Begin INPUT DATA

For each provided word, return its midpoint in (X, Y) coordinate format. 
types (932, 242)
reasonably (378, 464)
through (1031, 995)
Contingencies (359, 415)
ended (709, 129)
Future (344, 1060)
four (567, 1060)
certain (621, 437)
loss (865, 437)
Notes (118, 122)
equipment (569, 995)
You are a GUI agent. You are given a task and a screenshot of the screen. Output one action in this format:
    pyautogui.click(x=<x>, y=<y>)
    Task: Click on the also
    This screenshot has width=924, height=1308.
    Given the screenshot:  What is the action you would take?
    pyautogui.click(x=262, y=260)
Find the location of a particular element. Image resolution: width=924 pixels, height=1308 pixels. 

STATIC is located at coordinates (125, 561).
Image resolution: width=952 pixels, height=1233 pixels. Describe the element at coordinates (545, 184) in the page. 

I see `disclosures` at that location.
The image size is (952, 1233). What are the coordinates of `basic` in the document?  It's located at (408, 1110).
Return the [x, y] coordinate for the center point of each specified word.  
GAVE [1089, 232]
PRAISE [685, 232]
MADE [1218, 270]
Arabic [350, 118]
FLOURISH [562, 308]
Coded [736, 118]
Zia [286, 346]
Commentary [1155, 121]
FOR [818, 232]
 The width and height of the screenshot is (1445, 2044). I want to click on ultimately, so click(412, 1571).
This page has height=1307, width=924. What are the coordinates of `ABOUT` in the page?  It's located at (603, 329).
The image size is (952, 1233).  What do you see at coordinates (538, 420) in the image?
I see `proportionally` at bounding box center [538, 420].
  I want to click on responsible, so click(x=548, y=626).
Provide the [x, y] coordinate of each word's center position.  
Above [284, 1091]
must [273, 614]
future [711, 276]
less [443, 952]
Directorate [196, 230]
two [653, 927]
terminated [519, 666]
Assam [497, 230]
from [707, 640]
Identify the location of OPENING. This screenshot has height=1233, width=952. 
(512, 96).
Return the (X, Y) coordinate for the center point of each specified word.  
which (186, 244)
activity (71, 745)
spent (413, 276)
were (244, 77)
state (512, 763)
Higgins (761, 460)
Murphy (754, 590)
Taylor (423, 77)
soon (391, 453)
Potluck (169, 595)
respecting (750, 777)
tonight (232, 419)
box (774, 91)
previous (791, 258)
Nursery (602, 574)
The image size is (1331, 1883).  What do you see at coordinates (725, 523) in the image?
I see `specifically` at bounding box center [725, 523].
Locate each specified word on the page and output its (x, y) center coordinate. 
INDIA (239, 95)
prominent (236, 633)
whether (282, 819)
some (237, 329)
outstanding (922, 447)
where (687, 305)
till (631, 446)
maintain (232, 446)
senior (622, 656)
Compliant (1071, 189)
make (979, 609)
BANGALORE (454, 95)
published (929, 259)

End INPUT DATA

# DESCRIPTION OF THE TASK
Print every one of the records above again, word for word and line by line, without altering anything.

# SOLUTION FOR THIS EXERCISE
For each provided word, return its midpoint in (X, Y) coordinate format. 
types (932, 242)
reasonably (378, 464)
through (1031, 995)
Contingencies (359, 415)
ended (709, 129)
Future (344, 1060)
four (567, 1060)
certain (621, 437)
loss (865, 437)
Notes (118, 122)
equipment (569, 995)
You are a GUI agent. You are given a task and a screenshot of the screen. Output one action in this format:
    pyautogui.click(x=<x>, y=<y>)
    Task: Click on the also
    This screenshot has width=924, height=1308.
    Given the screenshot:  What is the action you would take?
    pyautogui.click(x=262, y=260)
Find the location of a particular element. Image resolution: width=924 pixels, height=1308 pixels. 

STATIC is located at coordinates (125, 561).
Image resolution: width=952 pixels, height=1233 pixels. Describe the element at coordinates (545, 184) in the page. 

I see `disclosures` at that location.
The image size is (952, 1233). What are the coordinates of `basic` in the document?  It's located at (408, 1110).
Return the [x, y] coordinate for the center point of each specified word.  
GAVE [1089, 232]
PRAISE [685, 232]
MADE [1218, 270]
Arabic [350, 118]
FLOURISH [562, 308]
Coded [736, 118]
Zia [286, 346]
Commentary [1155, 121]
FOR [818, 232]
 The width and height of the screenshot is (1445, 2044). I want to click on ultimately, so click(412, 1571).
This page has height=1307, width=924. What are the coordinates of `ABOUT` in the page?  It's located at (603, 329).
The image size is (952, 1233).  What do you see at coordinates (538, 420) in the image?
I see `proportionally` at bounding box center [538, 420].
  I want to click on responsible, so click(x=548, y=626).
Provide the [x, y] coordinate of each word's center position.  
Above [284, 1091]
must [273, 614]
future [711, 276]
less [443, 952]
Directorate [196, 230]
two [653, 927]
terminated [519, 666]
Assam [497, 230]
from [707, 640]
Identify the location of OPENING. This screenshot has height=1233, width=952. 
(512, 96).
Return the (X, Y) coordinate for the center point of each specified word.  
which (186, 244)
activity (71, 745)
spent (413, 276)
were (244, 77)
state (512, 763)
Higgins (761, 460)
Murphy (754, 590)
Taylor (423, 77)
soon (391, 453)
Potluck (169, 595)
respecting (750, 777)
tonight (232, 419)
box (774, 91)
previous (791, 258)
Nursery (602, 574)
The image size is (1331, 1883).  What do you see at coordinates (725, 523) in the image?
I see `specifically` at bounding box center [725, 523].
Locate each specified word on the page and output its (x, y) center coordinate. 
INDIA (239, 95)
prominent (236, 633)
whether (282, 819)
some (237, 329)
outstanding (922, 447)
where (687, 305)
till (631, 446)
maintain (232, 446)
senior (622, 656)
Compliant (1071, 189)
make (979, 609)
BANGALORE (454, 95)
published (929, 259)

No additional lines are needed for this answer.